HUGE GIFT FINISHES HUGE FUNDRAISER FOR CHEYENNE MOUNTAIN ZOO’S HUGE NEW EXHIBIT
-- Cheyenne Mountain Zoo reaches $13.5 million Encounter Africa capital campaign goal thanks to generous gifts --
May 3, 2012, Colorado Springs, CO – Cheyenne Mountain Zoo is pleased to announce it officially reached its $13.5 million fundraising goal for Encounter Africa, the zoo’s biggest project to date. Fundraising efforts began in the fall of 2009, led by capital campaign co-chairs Scott Blackmun, CEO, United States Olympic Committee, and Wendel Torres, Beckrich Construction. Four generous gifts from private donors jumpstarted the capital campaign – two $2 million donations and two $1 million donations. The campaign culminated with major gifts from The Anschutz Foundation in Denver and El Pomar Foundation in Colorado Springs. El Pomar contributed a total of $1.5 million to the campaign, which included $500,000 from the Ackerman Fund and $300,000 from the Hambrick Fund.
“Without these final gifts from El Pomar and The Anschutz Foundation, as well as the other private donations and grants we received, Encounter Africa would not be a reality,” said Blackmun. “Because of their support, millions of people will experience the wonder and awe of wildlife in spectacular habitats in the years to come.”
"The trustees of El Pomar are impressed with the zoo's efforts to continually improve, expand and innovate," said El Pomar Foundation Chairman and CEO William J. Hybl. "This campaign is evidence of that desire to take a treasured community asset and make it even better. As a longstanding partner with the zoo, we are pleased to take a leading role in bringing the Encounter Africa exhibit to life."
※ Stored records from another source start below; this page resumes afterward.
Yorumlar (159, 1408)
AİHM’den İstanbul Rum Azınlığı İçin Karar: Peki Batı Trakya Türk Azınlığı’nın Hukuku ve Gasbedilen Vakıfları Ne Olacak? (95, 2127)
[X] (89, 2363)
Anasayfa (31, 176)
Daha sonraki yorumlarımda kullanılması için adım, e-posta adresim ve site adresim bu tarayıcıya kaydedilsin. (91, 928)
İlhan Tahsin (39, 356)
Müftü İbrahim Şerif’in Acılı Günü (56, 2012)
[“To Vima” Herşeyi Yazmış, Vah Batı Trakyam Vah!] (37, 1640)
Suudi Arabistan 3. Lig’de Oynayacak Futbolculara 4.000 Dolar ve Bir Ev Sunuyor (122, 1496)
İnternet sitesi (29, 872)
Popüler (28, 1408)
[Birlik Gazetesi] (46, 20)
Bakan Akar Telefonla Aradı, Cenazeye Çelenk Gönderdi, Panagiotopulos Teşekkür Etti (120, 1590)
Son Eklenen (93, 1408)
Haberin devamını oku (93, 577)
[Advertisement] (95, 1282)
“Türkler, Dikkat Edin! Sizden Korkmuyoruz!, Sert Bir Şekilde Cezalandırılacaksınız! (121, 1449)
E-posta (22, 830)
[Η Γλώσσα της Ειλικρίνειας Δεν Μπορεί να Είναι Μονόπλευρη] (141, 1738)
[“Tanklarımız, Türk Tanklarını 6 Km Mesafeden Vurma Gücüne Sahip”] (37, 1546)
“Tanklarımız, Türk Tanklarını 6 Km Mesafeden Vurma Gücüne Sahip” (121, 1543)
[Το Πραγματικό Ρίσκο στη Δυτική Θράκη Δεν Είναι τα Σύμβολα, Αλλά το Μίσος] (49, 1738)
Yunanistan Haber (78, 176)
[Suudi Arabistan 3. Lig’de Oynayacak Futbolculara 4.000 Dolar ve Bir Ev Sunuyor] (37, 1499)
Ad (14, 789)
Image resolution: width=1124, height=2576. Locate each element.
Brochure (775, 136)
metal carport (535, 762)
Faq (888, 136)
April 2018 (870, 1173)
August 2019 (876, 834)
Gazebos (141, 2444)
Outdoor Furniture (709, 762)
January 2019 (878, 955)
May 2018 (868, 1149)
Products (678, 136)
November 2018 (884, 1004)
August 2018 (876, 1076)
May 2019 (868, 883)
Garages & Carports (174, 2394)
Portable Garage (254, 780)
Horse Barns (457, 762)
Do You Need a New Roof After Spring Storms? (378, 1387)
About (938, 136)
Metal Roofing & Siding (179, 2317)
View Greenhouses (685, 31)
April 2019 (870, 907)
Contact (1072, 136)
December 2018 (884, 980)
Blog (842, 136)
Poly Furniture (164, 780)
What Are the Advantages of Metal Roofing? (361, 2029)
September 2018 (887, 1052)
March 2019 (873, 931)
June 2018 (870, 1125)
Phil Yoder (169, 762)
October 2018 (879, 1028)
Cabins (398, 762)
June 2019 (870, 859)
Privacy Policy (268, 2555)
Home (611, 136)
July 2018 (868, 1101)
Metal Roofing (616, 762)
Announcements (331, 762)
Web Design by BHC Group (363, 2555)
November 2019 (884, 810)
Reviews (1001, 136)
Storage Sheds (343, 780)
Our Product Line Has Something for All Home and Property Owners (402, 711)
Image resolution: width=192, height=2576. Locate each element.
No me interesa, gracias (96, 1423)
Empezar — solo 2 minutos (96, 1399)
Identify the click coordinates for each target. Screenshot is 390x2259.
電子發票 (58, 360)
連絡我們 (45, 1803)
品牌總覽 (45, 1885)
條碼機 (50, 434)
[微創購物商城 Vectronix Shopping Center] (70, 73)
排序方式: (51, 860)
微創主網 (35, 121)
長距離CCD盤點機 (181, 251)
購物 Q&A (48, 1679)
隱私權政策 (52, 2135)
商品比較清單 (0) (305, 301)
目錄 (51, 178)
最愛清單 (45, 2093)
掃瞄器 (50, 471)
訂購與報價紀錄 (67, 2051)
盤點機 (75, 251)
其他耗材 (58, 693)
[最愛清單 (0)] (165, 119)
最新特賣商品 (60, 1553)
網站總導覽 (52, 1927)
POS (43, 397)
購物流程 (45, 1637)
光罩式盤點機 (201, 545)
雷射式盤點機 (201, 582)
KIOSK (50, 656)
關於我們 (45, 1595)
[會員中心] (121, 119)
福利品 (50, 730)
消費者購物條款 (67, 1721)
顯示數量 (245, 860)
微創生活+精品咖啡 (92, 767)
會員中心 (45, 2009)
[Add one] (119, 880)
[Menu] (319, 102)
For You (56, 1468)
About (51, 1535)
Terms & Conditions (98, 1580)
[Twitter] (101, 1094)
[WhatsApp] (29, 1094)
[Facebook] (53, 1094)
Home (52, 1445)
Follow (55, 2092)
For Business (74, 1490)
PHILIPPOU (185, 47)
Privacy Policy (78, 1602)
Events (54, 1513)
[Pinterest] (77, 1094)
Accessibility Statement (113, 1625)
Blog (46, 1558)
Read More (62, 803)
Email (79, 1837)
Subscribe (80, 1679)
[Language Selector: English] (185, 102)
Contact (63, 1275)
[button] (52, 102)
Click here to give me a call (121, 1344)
Cheyenne Mountain Zoo has been considered a community treasure since it opened in 1926. Now the zoo sees hundreds of thousands of visitors every year.
“Unlike most zoos, Cheyenne Mountain Zoo doesn’t receive any tax support, so we rely on the generosity of the community to help us grow,” said Cheyenne Mountain Zoo President/CEO Bob Chastain. “We feel incredibly fortunate to be a part of such a tight-knit community that supports our mission and recognizes the value we provide.”
Cheyenne Mountain Zoo would also like to thank the following foundations for their generous gifts of $25,000 or more to Encounter Africa:
The Mary K. Chapman Foundation
Gates Family Foundation
Harold W. and Mary Louise Shaw Foundation
Kirkpatrick Family Fund
Luther T. McCauley Charitable Trust
H. Chase Stone Trust
The Joseph Henry Edmondson Foundation
The William H. Donner Foundation and The Donner Fund of the Pikes
Peak Community Foundation
E.L. and Thelma Gaylord Foundation
The Jeffrey and Janet Quay Charitable Foundation
Encounter Africa will provide new homes for Cheyenne Mountain Zoo’s African elephants and lions, as well as bring the majestic black rhinoceros back to the zoo. Construction is currently underway on phase two, the outdoor exhibit space.
Encounter Africa Construction Update
Phase 1: Elephant Barn
Cheyenne Mountain Zoo’s herd of four female elephants moved into their brand new barn in the fall of 2011. Because the area surrounding the new barn is a construction zone, the elephants are currently off exhibit to the general public until the second phase is complete.
Phase 2: Outdoor Exhibit
Cheyenne Mountain Zoo’s old elephant barn was demolished in the fall of 2011 and crews are now focusing on the outdoor elephant and meerkat exhibits, including mud wallows, a waterfall, and a bush plane cantilevered from the top of the exhibit for guest viewing. The critically endangered black rhinoceros will also be added to the collection.
Phase 3: Lion Exhibit
Cheyenne Mountain Zoo’s pride of African lions will move across the street from their current home to a larger exhibit in Encounter Africa.